#### [Data section]
• • • • • • •
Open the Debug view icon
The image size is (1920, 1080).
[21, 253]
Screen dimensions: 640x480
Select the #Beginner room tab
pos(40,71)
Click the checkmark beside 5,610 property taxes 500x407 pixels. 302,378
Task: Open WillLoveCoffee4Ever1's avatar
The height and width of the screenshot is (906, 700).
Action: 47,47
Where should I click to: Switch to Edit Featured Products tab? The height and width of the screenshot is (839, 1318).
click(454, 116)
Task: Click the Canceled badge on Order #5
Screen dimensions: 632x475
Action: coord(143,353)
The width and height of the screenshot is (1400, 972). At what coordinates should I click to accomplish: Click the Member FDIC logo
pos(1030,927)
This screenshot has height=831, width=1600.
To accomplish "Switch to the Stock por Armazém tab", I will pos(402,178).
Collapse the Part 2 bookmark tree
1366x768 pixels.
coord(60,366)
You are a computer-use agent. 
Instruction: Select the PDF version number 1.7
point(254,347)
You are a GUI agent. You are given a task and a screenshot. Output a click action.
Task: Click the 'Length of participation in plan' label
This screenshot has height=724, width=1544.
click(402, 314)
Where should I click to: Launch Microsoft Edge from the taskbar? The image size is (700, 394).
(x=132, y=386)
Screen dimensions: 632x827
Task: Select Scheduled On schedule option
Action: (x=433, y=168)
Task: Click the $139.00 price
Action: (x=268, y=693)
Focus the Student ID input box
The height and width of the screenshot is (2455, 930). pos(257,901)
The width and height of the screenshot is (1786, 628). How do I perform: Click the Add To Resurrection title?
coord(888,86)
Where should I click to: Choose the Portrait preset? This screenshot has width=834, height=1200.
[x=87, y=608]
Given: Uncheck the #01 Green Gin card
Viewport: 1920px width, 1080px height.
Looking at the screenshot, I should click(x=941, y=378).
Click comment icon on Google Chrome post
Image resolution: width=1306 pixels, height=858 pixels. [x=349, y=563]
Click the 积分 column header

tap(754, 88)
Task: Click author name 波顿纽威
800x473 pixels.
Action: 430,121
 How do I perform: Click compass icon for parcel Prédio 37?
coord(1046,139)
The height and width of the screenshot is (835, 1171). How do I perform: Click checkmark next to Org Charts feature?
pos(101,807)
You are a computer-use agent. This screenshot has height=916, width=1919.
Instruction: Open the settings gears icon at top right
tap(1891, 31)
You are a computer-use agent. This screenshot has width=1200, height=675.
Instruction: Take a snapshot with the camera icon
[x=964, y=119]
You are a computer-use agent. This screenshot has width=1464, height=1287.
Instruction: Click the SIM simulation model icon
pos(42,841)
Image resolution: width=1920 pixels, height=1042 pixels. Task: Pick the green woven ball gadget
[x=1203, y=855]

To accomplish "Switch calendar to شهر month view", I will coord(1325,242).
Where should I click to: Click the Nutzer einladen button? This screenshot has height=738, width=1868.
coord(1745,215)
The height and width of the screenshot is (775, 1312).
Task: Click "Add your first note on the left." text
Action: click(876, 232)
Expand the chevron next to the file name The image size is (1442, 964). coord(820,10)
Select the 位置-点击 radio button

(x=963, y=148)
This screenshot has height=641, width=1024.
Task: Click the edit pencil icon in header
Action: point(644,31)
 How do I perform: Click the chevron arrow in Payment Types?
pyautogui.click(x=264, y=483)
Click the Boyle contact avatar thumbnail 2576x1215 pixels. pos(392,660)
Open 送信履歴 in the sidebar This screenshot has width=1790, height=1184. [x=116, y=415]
• • • • • • •
#### [Objective]
Starting with the line with "Click the checkmark" and going on through the line with "pos(1030,927)", rewrite those lines with "logo" changed to "icon" and nothing else altered.

#### [Answer to the problem]
Click the checkmark beside 5,610 property taxes 500x407 pixels. 302,378
Task: Open WillLoveCoffee4Ever1's avatar
The height and width of the screenshot is (906, 700).
Action: 47,47
Where should I click to: Switch to Edit Featured Products tab? The height and width of the screenshot is (839, 1318).
click(454, 116)
Task: Click the Canceled badge on Order #5
Screen dimensions: 632x475
Action: coord(143,353)
The width and height of the screenshot is (1400, 972). At what coordinates should I click to accomplish: Click the Member FDIC icon
pos(1030,927)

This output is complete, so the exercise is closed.